Overview of the 6 Best Propane Generator for RVs

01. Best Overall: Champion 4500 Watt Dual Fuel Generator
“For serious dry campers looking for quiet but a powerful unit with longer runtime.”

02. Best Budget: WEN 4750 Dual Fuel Portable Generator 
“A reliable source of power for boondocking with an affordable price tag.”

03. Best for Longest Runtime: Champion 2500 Watt Inverter Generator
“Comes with an extended runtime for RVers who hate the idea of carrying extra cylinders to their weekend trips.”

04. Best Quietest: WEN 4000 Watt Inverter Generator
“For boondockers who love to listen to nature without being bothered by their running generator.”

05. Best for 30 Amp RV: Firman 4550 Watt Dual Fuel Generator
“A fuel-efficient generator to power most of your 30 amp RV appliances.”

06. Best For 50 Amp RV: Duromax XP12000EH Dual Fuel Generator
“A beast for the most demanding RVers with a big rig and lots of appliances to power.”

Benefits of a Propane Powered Generator for RV Camping

Like any other RV appliance, a propane-powered generator comes with its benefits and drawbacks.

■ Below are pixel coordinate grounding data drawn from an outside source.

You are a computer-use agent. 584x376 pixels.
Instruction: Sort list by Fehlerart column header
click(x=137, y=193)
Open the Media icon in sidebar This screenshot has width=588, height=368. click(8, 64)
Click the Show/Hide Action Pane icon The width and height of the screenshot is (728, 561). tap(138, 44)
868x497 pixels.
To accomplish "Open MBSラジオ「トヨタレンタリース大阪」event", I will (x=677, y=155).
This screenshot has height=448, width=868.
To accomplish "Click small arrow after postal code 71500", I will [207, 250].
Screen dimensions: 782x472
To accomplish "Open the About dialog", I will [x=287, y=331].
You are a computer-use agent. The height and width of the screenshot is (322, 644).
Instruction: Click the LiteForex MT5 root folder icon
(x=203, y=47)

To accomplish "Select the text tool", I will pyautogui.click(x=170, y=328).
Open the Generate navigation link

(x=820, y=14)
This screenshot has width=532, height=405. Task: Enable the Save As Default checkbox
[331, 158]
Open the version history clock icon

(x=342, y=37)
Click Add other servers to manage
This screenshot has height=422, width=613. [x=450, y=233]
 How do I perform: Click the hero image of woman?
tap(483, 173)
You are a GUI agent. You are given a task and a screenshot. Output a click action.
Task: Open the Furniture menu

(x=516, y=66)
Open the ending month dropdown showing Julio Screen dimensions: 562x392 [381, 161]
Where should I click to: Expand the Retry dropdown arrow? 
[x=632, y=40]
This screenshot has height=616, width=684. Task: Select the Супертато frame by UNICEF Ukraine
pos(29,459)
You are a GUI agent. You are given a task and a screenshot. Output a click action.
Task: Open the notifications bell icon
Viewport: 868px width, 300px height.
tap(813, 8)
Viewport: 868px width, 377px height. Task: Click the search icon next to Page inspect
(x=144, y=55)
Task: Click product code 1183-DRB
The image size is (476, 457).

Knowing them will help you make educated decisions when purchasing a unit.

Here, let’s take a look at the pros and cons of using propane as fuel sources to run portable generators when boondocking.

Pros of Propane Generators for RV

To begin with, propane is used by other RV appliances, so using a propane generator removes the need to carry gas cans. This removes any additional weight, creates space for other items, and keeps the bed of your truck odor-free.

Compared to other fuel types, propane burns a lot cleaner, which means fewer deposits in the engine and exhaust system, thus reducing the frequency of maintenance needed.

Additionally, propane is also a lot greener fuel and produces less carbon monoxide compared to liquid fuel, making it environmentally friendly.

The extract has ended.